Introduction Session - Wildlife Recorders of Tomorrow
I would like to invite you to a free Introduction session, this will give you the following:
summary of the project;
what involvement in the project may mean;
what you or your local community group can get involved in, what wildlife you can record and how;
How species surveillance or monitoring works and what one can do to monitor a site effectively for wildlife over time;
what support we can provide you with;
what events and workshops we will be putting on to help improve your knowledge; and skills
and of course plenty of opportunity to discuss as a group your particular needs or on a 1-1 basis.
Wildlife Recorders of Tomorrow - There’s a piece missing...we need your help to build up a picture of The Brecks’ wildlife!
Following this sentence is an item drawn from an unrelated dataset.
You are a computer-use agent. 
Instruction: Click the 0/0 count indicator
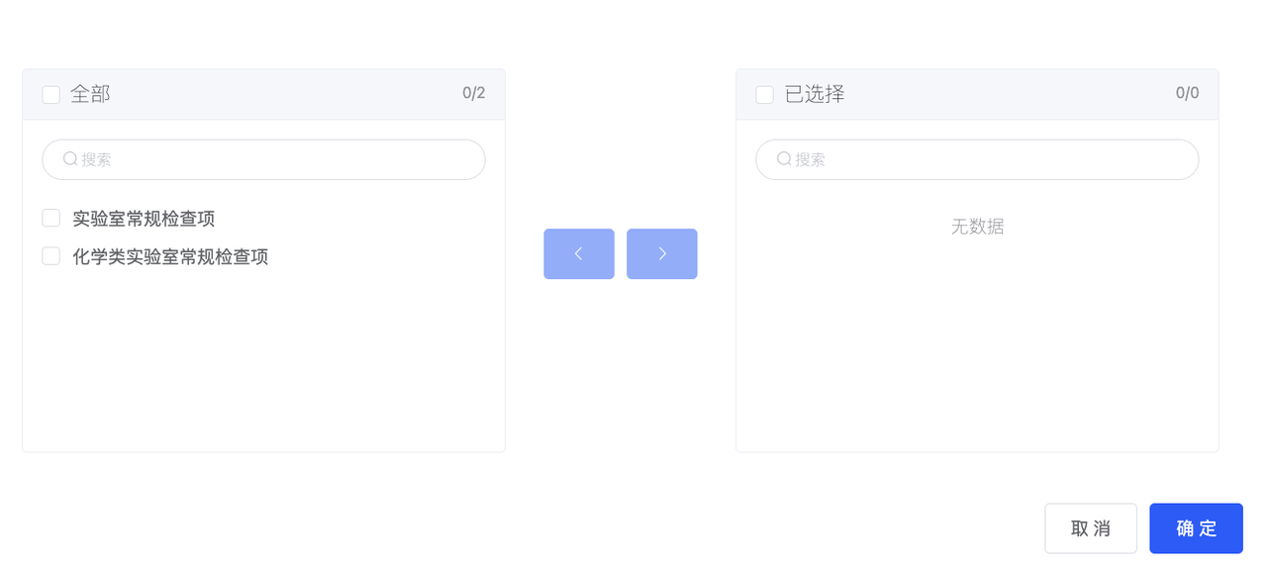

The Brecks is an important area for wildlife both in a UK and international context. However, many of the species records come from a few well recorded designated sites, with recording often done on an ad hoc basis. This means that it is often difficult to detect changes in the biodiversity of the area. There is, therefore, a need for wider recording of the Brecks area and a structured programme of species surveillance and monitoring.
Whether you're a complete beginner or a seasoned surveyor, there are plenty of opportunities to get involved, with lots of support and training. You could simply tell us what you see whilst out walking, or get involved in a specific species survey.
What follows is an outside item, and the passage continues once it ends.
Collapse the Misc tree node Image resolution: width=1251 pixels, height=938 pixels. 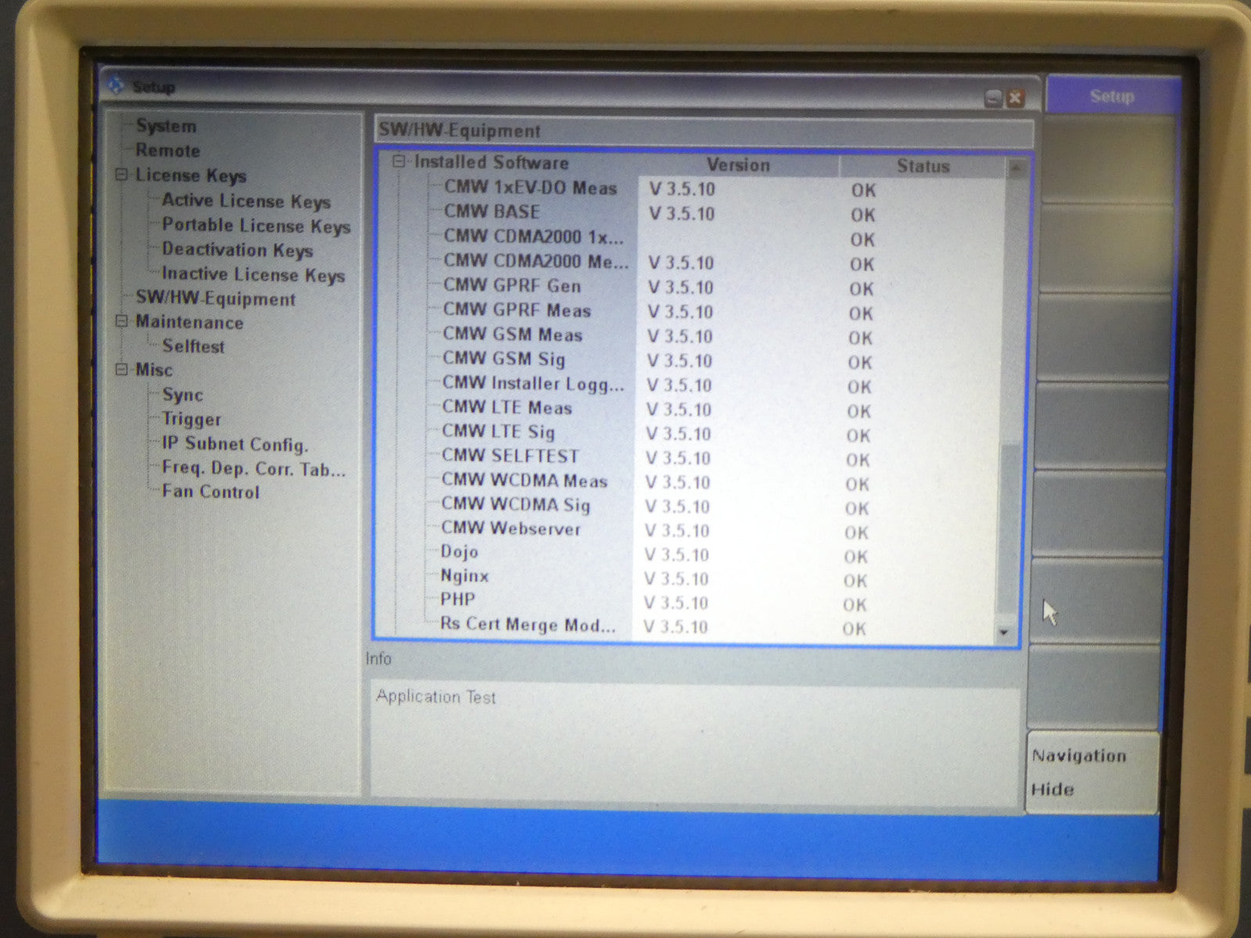pos(122,370)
Pop along to an introduction session to find out more about the project. There will also be a variety of species ID courses and photography workshops on offer (again dates soon). Individuals and local conservation or groups are invited to join in to help conserve the distinctive wildlife of The Brecks.
The project will operate at 3 levels:
Beginner: provide training and encouragement to those new to recording wildlife.
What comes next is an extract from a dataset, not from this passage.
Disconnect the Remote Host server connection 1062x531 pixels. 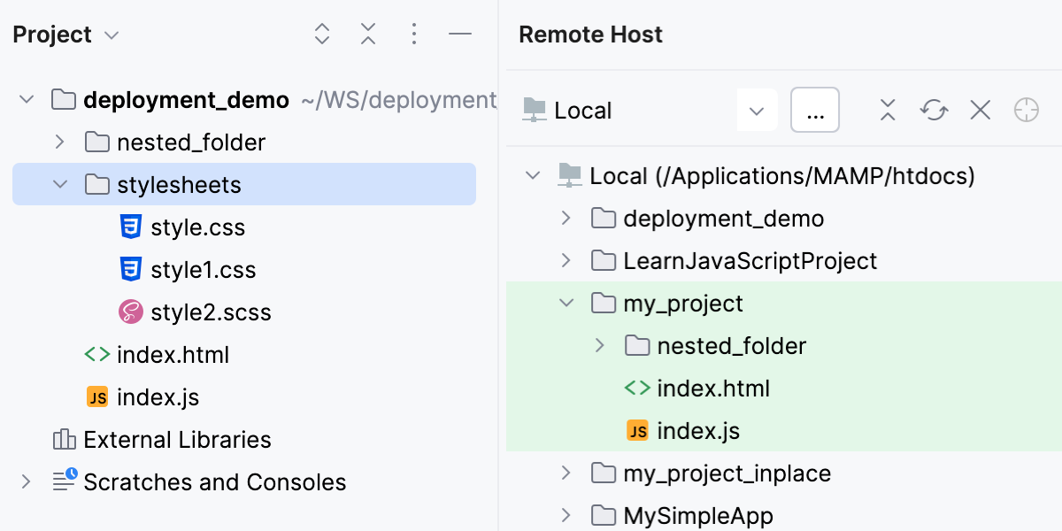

Species surveillance: help people take the next step into more serious recording of sites. This will allow a number of important sites in the Brecks to be monitored and will also help to ensure sustainable long-term monitoring of sites where work is taking place as part of other BNG projects. Data collected will feed into the Norfolk Species Surveillance Network.
River corridor survey – Little Ouse headwaters to Brandon: A survey of the Little Ouse river, from its headwaters at Redgrave and Lopham Fens to Brandon. This is the only major river in Norfolk which has not yet been fully surveyed for non-native species and this type of survey is well suited to volunteers.
All data collected will be entered online to an existing recording system developed by NBIS for the Norfolk Species Surveillance Network and will be made available for use via local records centres and the National Biodiversity Network (NBN) gateway.